Write out exactly the lines below starting at the one containing "[Одноклассники] (60, 458)" and ending at the one containing "วิทยาศาสตร์ / เทคโนโลยี (76, 2540)". Omit every picture.

[[ DATA RECORDS, beginning ]]

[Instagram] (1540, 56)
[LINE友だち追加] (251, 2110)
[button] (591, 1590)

[[ DATA RECORDS, end ]]
[[ DATA RECORDS, beginning ]]

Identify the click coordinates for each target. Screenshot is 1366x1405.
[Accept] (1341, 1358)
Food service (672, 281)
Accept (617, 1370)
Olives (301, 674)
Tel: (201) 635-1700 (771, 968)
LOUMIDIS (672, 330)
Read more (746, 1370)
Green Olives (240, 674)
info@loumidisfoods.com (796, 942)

[[ DATA RECORDS, end ]]
[[ DATA RECORDS, beginning ]]

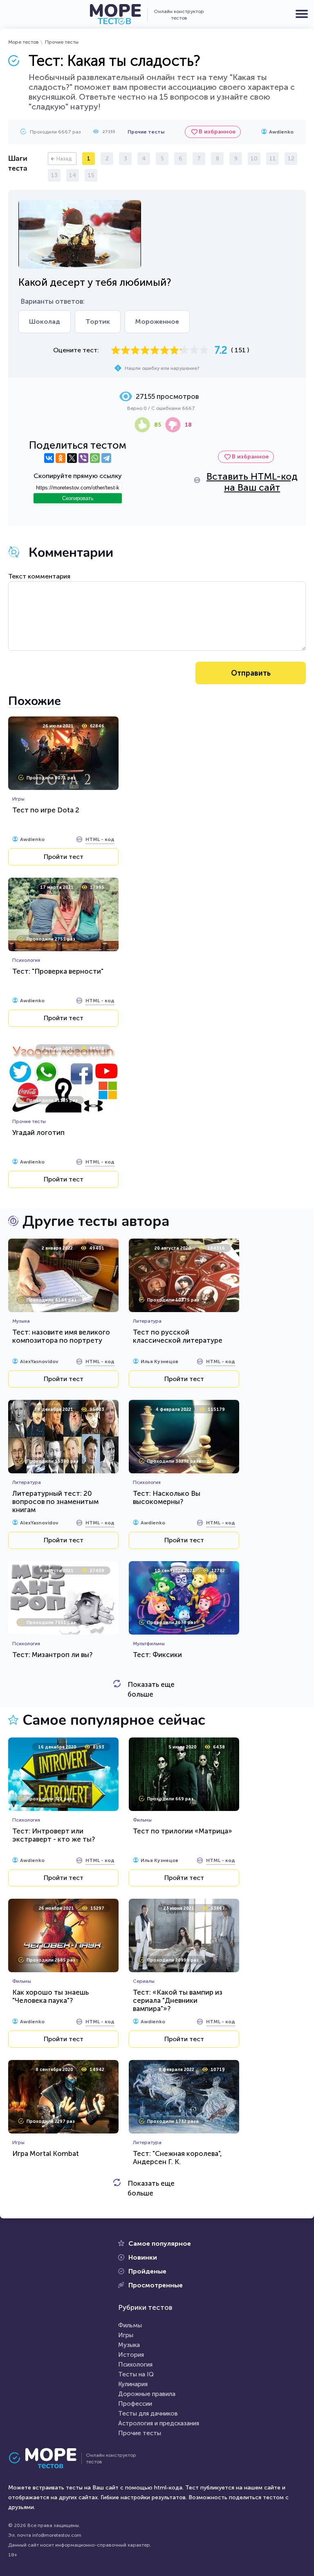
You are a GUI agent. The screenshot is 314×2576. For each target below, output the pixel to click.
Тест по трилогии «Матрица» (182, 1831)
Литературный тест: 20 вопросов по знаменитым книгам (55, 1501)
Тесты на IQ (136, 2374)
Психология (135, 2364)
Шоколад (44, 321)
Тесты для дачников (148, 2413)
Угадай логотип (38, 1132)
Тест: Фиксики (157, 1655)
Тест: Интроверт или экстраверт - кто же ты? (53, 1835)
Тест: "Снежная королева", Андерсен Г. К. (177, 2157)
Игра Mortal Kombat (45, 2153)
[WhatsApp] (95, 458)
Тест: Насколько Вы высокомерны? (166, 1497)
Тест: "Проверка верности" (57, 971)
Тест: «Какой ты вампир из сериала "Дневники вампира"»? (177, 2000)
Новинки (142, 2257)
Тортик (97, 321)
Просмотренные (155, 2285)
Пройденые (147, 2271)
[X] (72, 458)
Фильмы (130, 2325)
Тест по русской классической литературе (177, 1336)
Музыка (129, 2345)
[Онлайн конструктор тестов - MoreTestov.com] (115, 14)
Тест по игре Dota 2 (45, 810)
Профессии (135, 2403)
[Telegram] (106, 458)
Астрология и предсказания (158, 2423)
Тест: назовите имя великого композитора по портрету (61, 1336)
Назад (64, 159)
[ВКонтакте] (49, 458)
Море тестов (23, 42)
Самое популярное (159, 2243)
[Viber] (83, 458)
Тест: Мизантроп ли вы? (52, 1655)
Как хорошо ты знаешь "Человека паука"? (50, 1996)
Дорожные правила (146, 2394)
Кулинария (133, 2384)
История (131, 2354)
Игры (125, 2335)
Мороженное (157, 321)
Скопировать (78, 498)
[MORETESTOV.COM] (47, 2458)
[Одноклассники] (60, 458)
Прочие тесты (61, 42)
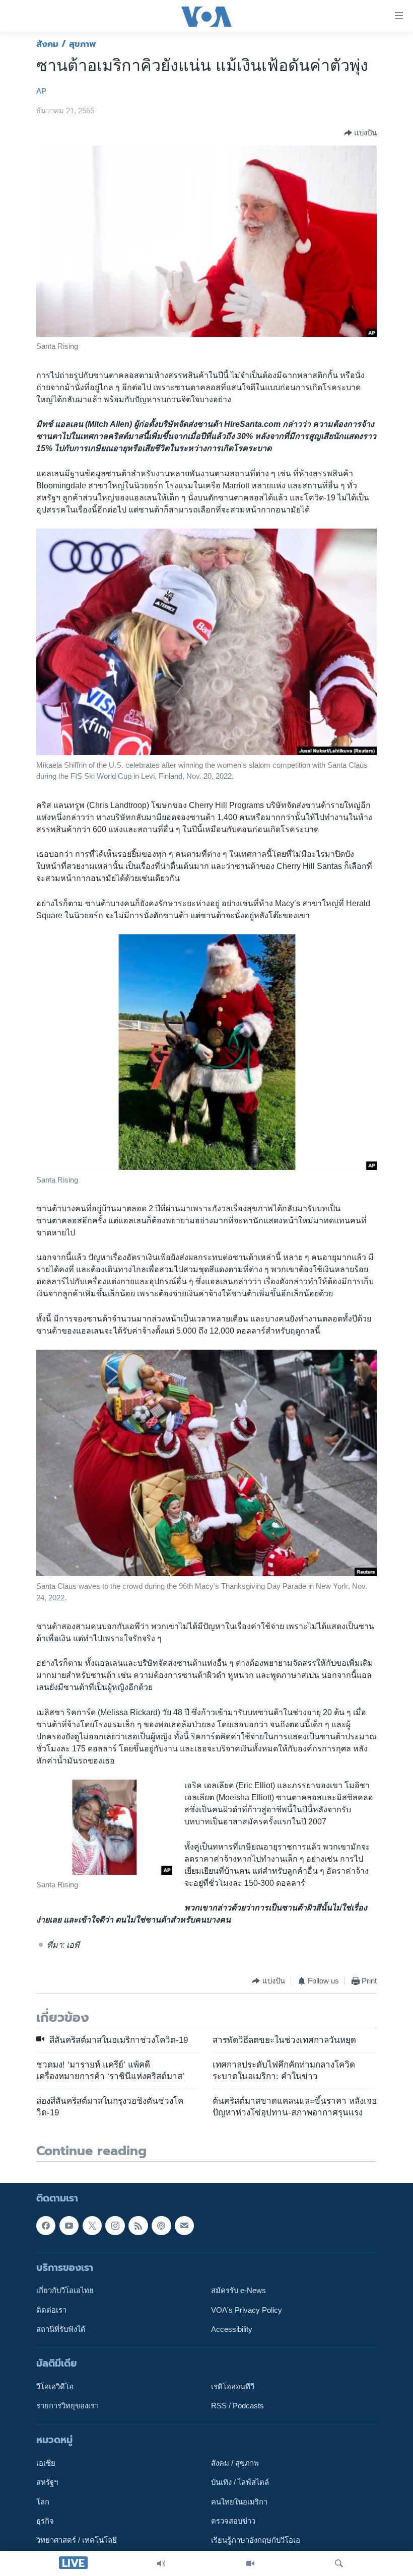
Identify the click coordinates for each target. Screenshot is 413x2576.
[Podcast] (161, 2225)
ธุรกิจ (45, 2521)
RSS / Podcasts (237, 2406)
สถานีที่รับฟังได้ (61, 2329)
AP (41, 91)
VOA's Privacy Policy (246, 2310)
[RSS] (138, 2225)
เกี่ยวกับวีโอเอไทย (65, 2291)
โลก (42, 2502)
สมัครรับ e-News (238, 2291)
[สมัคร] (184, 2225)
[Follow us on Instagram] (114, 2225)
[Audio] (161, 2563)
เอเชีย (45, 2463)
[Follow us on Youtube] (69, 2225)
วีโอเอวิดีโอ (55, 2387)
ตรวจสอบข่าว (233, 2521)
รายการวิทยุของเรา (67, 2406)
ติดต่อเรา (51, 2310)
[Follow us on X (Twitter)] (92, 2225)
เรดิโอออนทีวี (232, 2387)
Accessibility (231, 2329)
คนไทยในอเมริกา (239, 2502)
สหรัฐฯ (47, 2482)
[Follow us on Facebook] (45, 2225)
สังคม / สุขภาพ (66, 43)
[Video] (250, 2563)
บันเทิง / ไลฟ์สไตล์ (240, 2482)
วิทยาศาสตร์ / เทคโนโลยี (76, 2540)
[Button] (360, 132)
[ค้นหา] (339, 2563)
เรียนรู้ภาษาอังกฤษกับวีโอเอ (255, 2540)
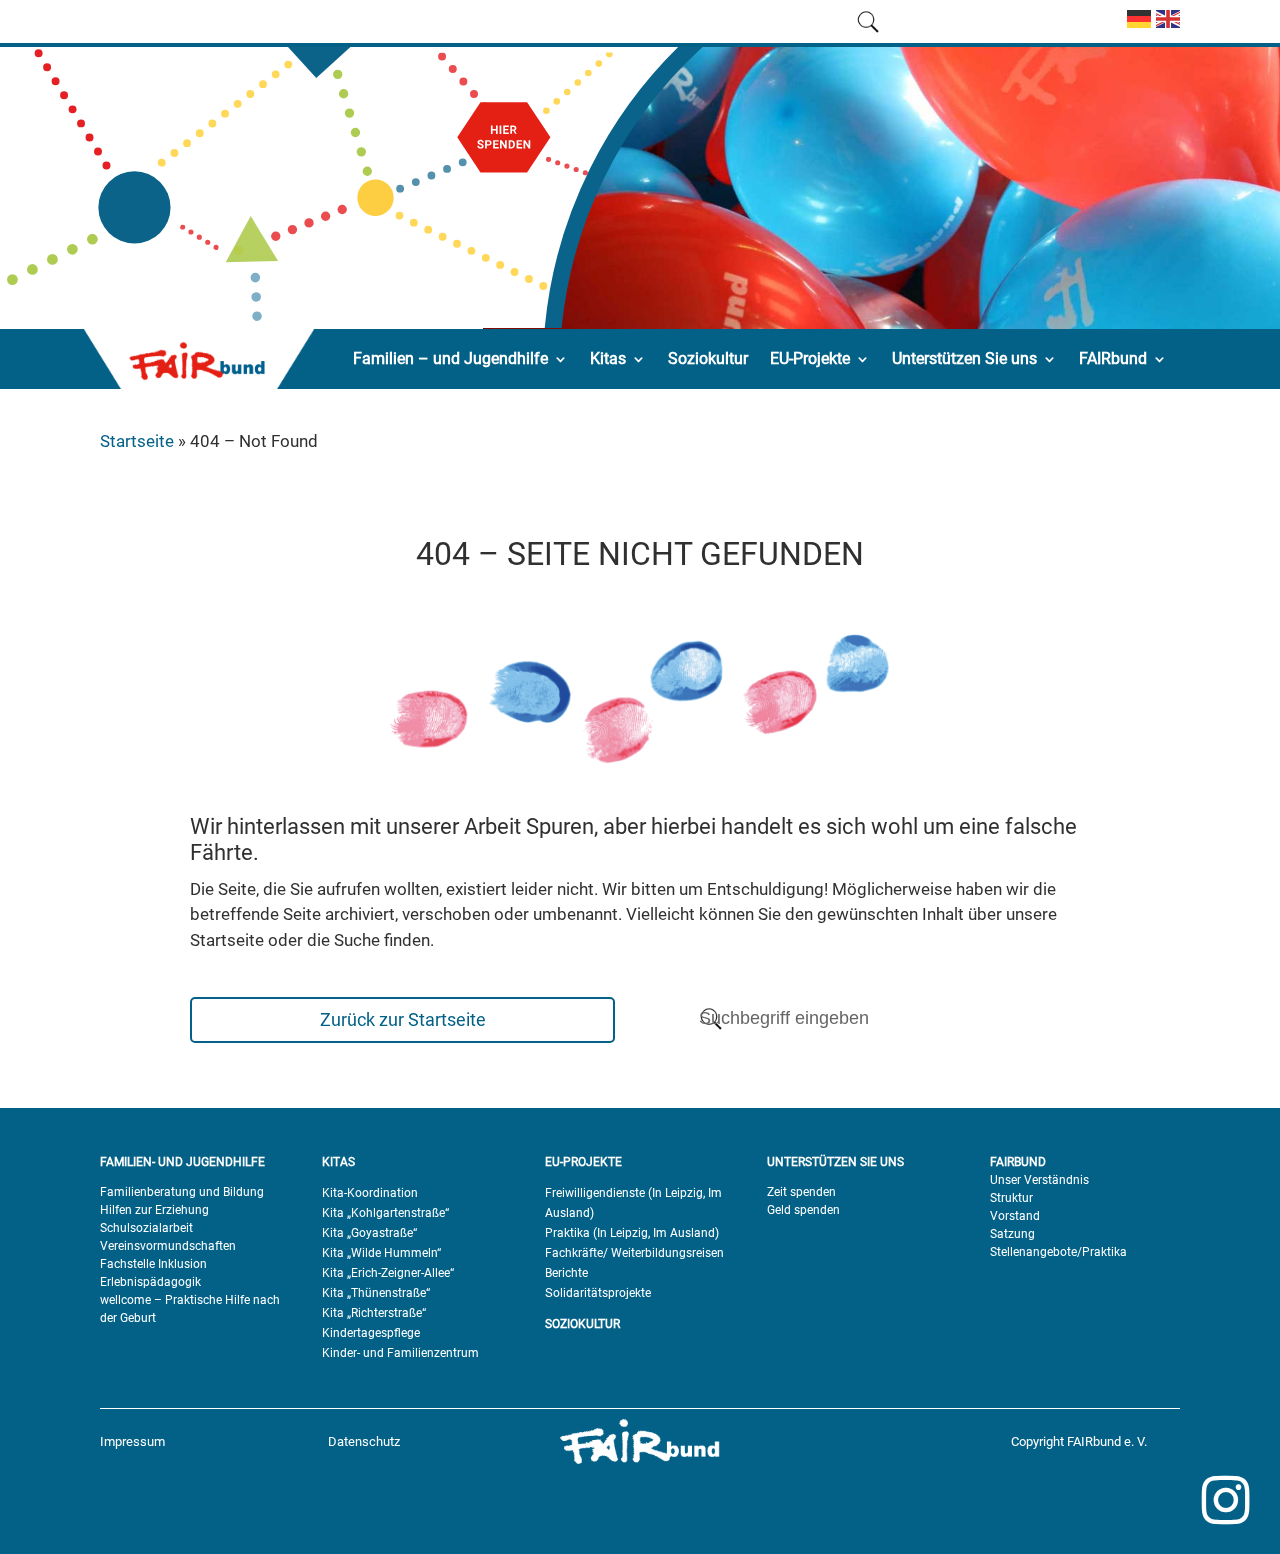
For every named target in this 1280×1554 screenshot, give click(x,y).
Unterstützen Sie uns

[[ DATA RECORDS, end ]]

TASK RESPONSE —
[Одноклассники] (60, 458)
Прочие тесты (61, 42)
Identify the click coordinates for each target. Screenshot is 413x2576.
[Podcast] (161, 2225)
ธุรกิจ (45, 2521)
RSS / Podcasts (237, 2406)
สถานีที่รับฟังได้ (61, 2329)
AP (41, 91)
VOA's Privacy Policy (246, 2310)
[RSS] (138, 2225)
เกี่ยวกับวีโอเอไทย (65, 2291)
โลก (42, 2502)
สมัครรับ e-News (238, 2291)
[สมัคร] (184, 2225)
[Follow us on Instagram] (114, 2225)
[Audio] (161, 2563)
เอเชีย (45, 2463)
[Follow us on Youtube] (69, 2225)
วีโอเอวิดีโอ (55, 2387)
ตรวจสอบข่าว (233, 2521)
รายการวิทยุของเรา (67, 2406)
ติดต่อเรา (51, 2310)
[Follow us on X (Twitter)] (92, 2225)
เรดิโอออนทีวี (232, 2387)
Accessibility (231, 2329)
คนไทยในอเมริกา (239, 2502)
สหรัฐฯ (47, 2482)
[Follow us on Facebook] (45, 2225)
สังคม / สุขภาพ (66, 43)
[Video] (250, 2563)
บันเทิง / ไลฟ์สไตล์ (240, 2482)
วิทยาศาสตร์ / เทคโนโลยี (76, 2540)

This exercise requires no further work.